During his travels through Germany, Konewka cut a very large number of portraits which are now treasured in the possession of private owners. The actress, Anna Klenk, served as a model for many of his very beautiful figures.
While in Tübingen, at the Clinical Institute, he used quietly to cut the portraits of many of the listeners, and the professor who was lecturing as well. Such was his skill that he did his work by touch alone under the table. He was introduced to a general in Berlin, who flattered him, but called his gift dangerous. Konewka immediately handed him his own likeness, cut out of the lining of his dress-coat at the back while the general addressed him. Surely the same might be said of Konewka as was said of Runge, “the scissors have become nothing less than a lengthening of my fingers.”
It is as a book illustrator that Konewka is best known to the world. Besides the Falstaff and his Companions dedicated to Paul Heyse, illustrations for Midsummer Night’s Dream and twelve sheets for Goëthe’s Faust, children’s picture books, loose sheets, and many other illustrations, were cut by him. Konewka died in Berlin in 1871, his last silhouette being that of a dying trooper to illustrate the German song, “O Strasburg du wunderschœn Stadt.”
No less gifted in the art of scissor-cutting was Karl Fröhlich, once a compositor. His skill was chiefly directed towards little genre pictures of children plucking flowers, winged cupids, old men and women drinking coffee, and much fine landscape work. Unlike Konewka, he never cut wood blocks, so that his work has not been accessible for publication.
P. Packeny was an enthusiastic amateur, who worked in Vienna from 1846. He cut landscapes and genre pictures, but unfortunately did not confine himself to black and white effects, so that much of his work is spoilt by the use of brightly coloured papers.
Runge, the German artist, it is said, learnt silhouette cutting by watching his sister at her embroidery. In 1806 he sent some marvellously cut-out flowers to Goëthe. The poet was so charmed with them that he declared he would decorate a whole room with Runge’s work; this was never done.

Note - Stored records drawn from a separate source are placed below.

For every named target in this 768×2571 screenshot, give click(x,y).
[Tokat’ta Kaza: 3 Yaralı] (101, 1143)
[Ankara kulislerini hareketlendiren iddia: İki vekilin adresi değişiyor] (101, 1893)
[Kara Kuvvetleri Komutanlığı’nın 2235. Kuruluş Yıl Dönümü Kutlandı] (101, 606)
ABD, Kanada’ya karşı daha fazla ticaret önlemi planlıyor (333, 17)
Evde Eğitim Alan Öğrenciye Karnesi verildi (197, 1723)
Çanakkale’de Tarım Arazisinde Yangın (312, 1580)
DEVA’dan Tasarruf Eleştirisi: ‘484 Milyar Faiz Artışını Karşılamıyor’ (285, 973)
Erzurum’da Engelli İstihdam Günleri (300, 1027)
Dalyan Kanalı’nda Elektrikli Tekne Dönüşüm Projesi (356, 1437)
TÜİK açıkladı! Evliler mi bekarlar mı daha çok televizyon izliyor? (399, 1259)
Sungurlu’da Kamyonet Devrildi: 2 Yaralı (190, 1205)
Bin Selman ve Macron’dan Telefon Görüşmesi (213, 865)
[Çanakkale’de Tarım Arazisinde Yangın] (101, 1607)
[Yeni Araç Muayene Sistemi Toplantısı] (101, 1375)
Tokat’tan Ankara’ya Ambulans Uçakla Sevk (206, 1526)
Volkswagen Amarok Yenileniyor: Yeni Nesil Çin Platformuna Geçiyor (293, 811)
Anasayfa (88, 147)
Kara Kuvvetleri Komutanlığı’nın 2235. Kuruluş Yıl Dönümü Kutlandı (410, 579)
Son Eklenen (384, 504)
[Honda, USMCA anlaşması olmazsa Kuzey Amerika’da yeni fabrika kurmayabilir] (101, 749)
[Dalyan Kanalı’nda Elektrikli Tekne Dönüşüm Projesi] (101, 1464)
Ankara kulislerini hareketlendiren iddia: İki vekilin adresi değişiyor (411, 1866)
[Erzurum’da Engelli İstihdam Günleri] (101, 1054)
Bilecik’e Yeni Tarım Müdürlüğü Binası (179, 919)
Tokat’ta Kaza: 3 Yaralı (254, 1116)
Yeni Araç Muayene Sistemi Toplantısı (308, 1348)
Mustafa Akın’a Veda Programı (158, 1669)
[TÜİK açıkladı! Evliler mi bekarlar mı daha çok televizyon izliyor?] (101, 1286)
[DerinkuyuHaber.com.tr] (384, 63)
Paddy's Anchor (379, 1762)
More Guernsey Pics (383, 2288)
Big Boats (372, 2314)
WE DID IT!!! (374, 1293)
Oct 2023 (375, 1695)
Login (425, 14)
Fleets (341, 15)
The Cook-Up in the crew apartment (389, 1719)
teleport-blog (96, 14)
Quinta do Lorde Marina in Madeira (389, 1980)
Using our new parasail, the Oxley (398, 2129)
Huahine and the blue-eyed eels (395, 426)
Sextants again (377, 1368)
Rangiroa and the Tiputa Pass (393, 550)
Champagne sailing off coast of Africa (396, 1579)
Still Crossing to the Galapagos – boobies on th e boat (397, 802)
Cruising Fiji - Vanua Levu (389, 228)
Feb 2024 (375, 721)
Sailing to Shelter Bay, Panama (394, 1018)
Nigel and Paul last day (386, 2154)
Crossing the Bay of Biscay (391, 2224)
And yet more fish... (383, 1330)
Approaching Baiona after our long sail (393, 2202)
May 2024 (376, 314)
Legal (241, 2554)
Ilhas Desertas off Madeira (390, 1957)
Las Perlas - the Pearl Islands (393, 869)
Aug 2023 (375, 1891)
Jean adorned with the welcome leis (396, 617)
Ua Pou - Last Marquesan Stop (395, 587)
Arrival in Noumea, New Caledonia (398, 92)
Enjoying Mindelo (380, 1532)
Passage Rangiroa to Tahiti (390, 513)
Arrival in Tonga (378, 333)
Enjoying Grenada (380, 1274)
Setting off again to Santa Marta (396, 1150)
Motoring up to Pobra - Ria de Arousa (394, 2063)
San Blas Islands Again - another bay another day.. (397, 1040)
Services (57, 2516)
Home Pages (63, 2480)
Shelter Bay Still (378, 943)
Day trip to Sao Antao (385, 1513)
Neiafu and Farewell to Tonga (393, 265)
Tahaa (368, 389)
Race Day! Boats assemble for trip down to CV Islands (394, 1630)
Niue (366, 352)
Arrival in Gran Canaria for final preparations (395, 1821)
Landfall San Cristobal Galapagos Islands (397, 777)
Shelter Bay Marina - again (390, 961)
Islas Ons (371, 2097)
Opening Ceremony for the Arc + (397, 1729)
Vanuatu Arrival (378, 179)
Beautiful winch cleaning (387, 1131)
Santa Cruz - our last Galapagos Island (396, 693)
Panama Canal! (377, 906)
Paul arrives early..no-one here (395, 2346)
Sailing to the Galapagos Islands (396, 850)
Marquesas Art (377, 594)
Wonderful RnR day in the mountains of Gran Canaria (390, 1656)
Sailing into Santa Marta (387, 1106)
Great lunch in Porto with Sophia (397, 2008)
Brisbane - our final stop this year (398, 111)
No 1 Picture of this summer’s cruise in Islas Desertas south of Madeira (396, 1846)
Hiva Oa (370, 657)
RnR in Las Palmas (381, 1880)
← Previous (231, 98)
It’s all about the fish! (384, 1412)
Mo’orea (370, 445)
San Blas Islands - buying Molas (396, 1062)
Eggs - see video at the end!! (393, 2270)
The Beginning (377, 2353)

The artist wrote early in his career: “If chance had put a pencil instead of scissors into my hand, I would draw you all, so plainly do I see you.” Herr Julius Leisching agrees with Lichtwark that the cutting out of silhouettes had great influence on Runge’s pictures. Runge’s studies of plants with scissors and paper have been privately published. He cut out while out walking; saw and cut nature down to the roots.
One of the most remarkable of the paper cutters of the early nineteenth century was Hubard, who seems to have been the inevitable infant prodigy of the craft. He began his freehand scissor-work in portraiture and landscape at the early age of thirteen. The handbill which lies before us advertises his art as “Papyrolomia”—a terrible word, which doubtless had its uses in whetting the appetite of the public by mystifying them and suggesting terrifying adventures. This leaflet is illustrated with a grotesque figure, which has obviously been some of the printer’s stock-in-trade, for it is hardly germane to the subject of silhouette cutting, nor could it be the portrait of a scissor-worker of such tender years as Master Hubard, though this artist is only a secondary attraction in the show. The handbill runs thus:—
Facing the George Hotel, Galway.
Entrance, 376, High Street.
The Papyrolomia of the celebrated Master Hubard.